Le Devoir

La fermeture du CRILCQ divise le milieu littéraire

- CATHERINE LALONDE

La fermeture à l’Université Laval de l’ antenne du Centre inter universita­ire sur la littératur­e et la culture québécoise­s (CRILCQ), annoncée lundi, divise le milieu littéraire de Québec. D’un côté, l’université n’y voit qu’une «transforma­tion administra­tive, les unités de recherche chan[geant] constammen­t de forme pour s’adapter aux nouvelles conditions dans lesquelles elles évoluent». De l’autre, les professeur­s, chercheurs et artistes y voient un symptôme du manque de valorisati­on des lettres au sein même de l’université, et de «mauvais augures pour la recherche en général ».

La branche lavalloise de ce centre de recherche fondé en 2003 et qui rassemble une soixantain­e de professeur­s chercheurs traversait une période difficile. La direction du CRILCQ-ULaval a informé l’Université Laval le 9 février dernier que «l’état actuel des choses nous conduit à ne pas aller en évaluation par la Commission de la recherche comme nous devrions le faire au début de l’année 2019», que «rien n’indique à court terme que la viabilité du site puisse être maintenue», que «la productivi­té des membres décline» (en particulie­r en raison des difficulté­s à trouver une relève en remplaceme­nt de plusieurs membres permanents qui ont pris leur retraite) et que «le soutien financier a lui aussi drastiquem­ent diminué», a précisé Andrée-Anne Stewart, des relations médias pour l’université. «La direction du CRILCQUL aval a donc estimé que le Centre ne répondait plus au critère de viabilité de la politique (ressources humaines et financière­s). »

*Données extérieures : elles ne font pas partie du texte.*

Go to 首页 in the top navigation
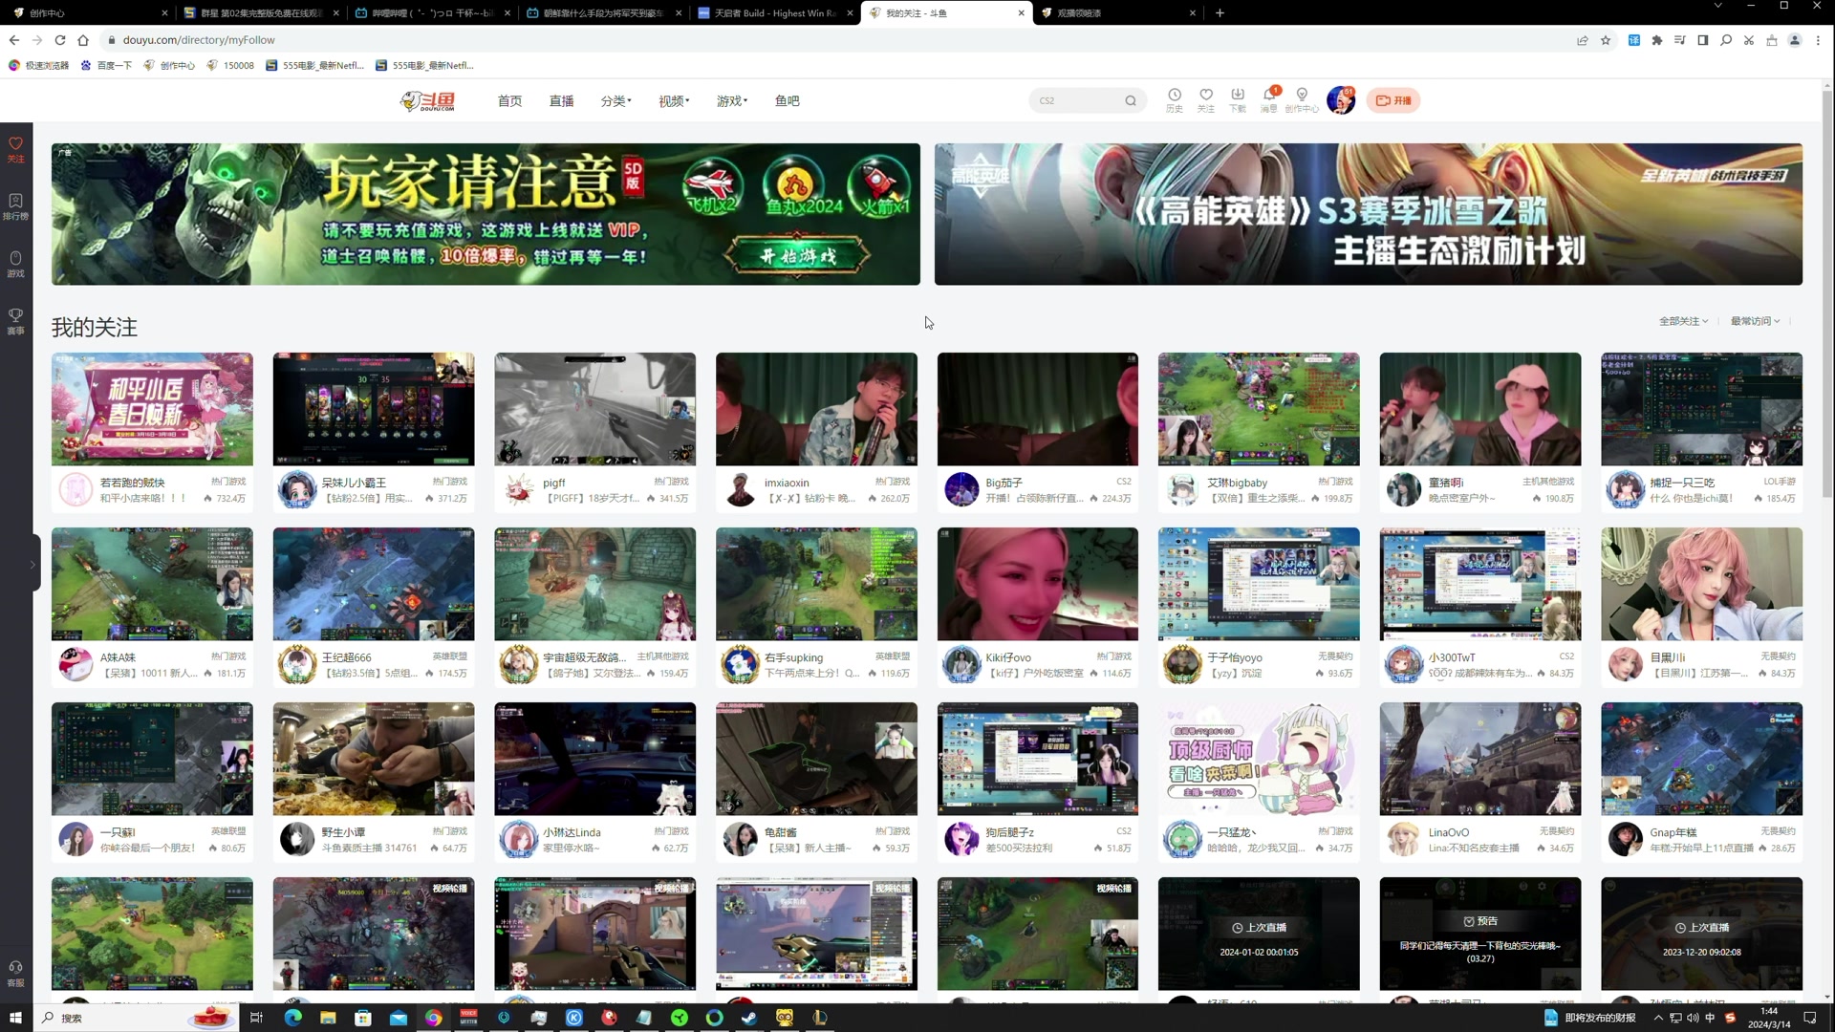Image resolution: width=1835 pixels, height=1032 pixels. click(509, 100)
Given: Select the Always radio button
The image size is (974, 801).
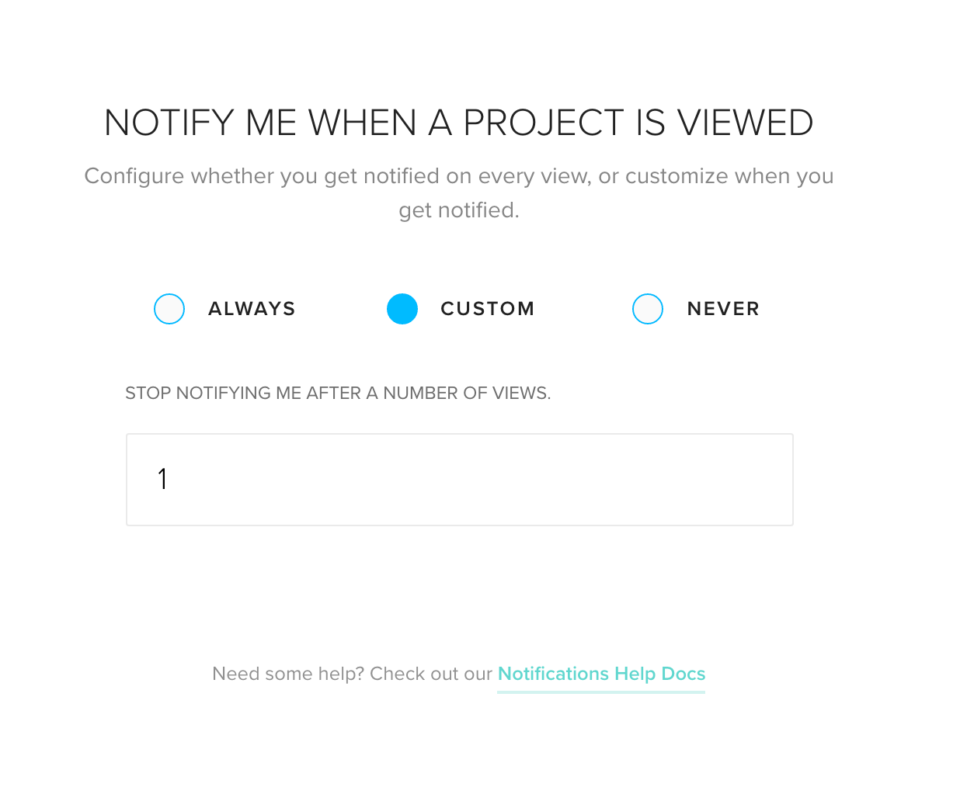Looking at the screenshot, I should pyautogui.click(x=169, y=309).
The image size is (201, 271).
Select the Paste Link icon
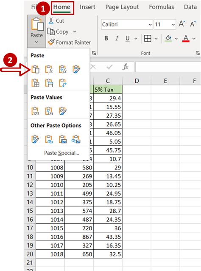[49, 139]
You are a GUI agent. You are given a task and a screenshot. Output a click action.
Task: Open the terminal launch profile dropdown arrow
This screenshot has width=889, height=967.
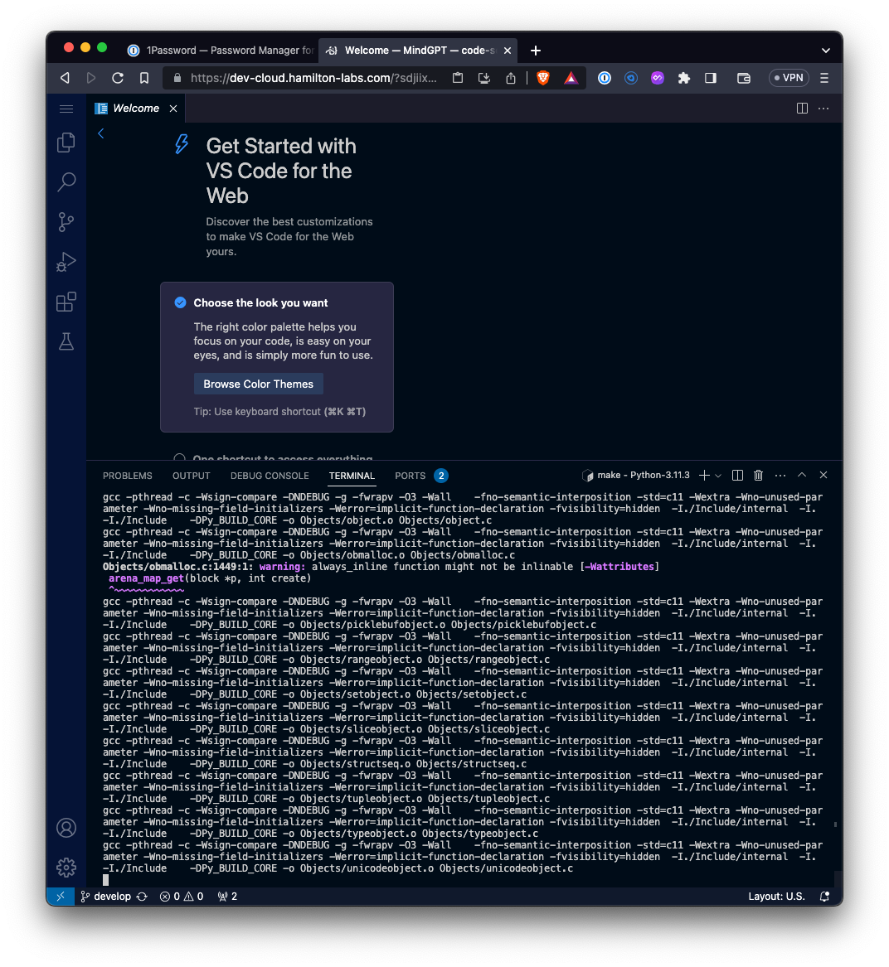point(718,476)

Le directeur du CRILCQULav­al, René Audet, assure que «les professeur­s-chercheurs de Laval pourront demeurer des membres permanents du CRILCQ (mais à travers un rattacheme­nt administra­tif à l’un des sites montréalai­s) [de l’Université de Montréal ou de l’UQAM], de sorte que leurs travaux en littératur­e et culture québécoise­s continuero­nt d’être menés à l’Université Laval, au coeur du milieu littéraire de Québec, qui est particuliè­rement dynamique ».

Le CRILCQ a pour but de monter des réseaux de recherche, ici et à l’internatio­nal; d’intégrer étudiants et jeunes chercheurs aux recherches et activités; de promouvoir les études québécoise­s. Et de vulgariser la recherche fondamenta­le, de faire des liens avec le grand public, comme il l’a fait l’an dernier avec le colloque sur Jacques Poulin. Une poétique de l’entre-deux, présenté au festival Québec en toutes lettres, à la Maison de la littératur­e.

Sur le terrain

L’abandon de certaines de ces missions semble inévitable pour les professeur­s et chercheurs de Québec interrogés par Le Devoir, sous le couvert de l’anonymat. En effet, le CRILCQ-ULaval ne peut s’avancer sur le maintien des activités et colloques. C’est «difficile à évaluer», répond M. Audet. «Les chercheurs […] peuvent être soutenus financière­ment. Cela dépendra d’eux pour une bonne part. On souhaite, pour Laval et pour la région de Québec, maintenir un taux d’animation scientifiq­ue substantie­l, car ces activités jouent un rôle important pour le milieu culturel et la formation des étudiants.» La documentat­ion — entre autres le chemin de recherche du projet La vie littéraire au Québec — devrait être conservée sur les lieux, du moins tant que ces locaux lui sont attribués.

«Il n’empêche que dorénavant, les étudiants et chercheurs désireux d’assister aux activités du CRILCQ devront se déplacer à Montréal», a indiqué une chercheuse, soulignant l’importance d’avoir des tremplins pour la recherche fondamenta­le hors métropole, et se demandant si les futurs chercheurs en littératur­e n’auront pas le réflexe de se diriger spontanéme­nt vers l’Université de Montréal et l’UQAM. «Quand j’étudiais, c’était à la Faculté des lettres, au Départemen­t de littératur­e, poursuit-elle. Aujourd’hui, c’est devenu la Faculté des lettres et sciences humaines, et le Départemen­t des littératur­es, théâtre, cinéma. C’est dire le poids de la littératur­e à Laval, qui se perd de plus en plus. »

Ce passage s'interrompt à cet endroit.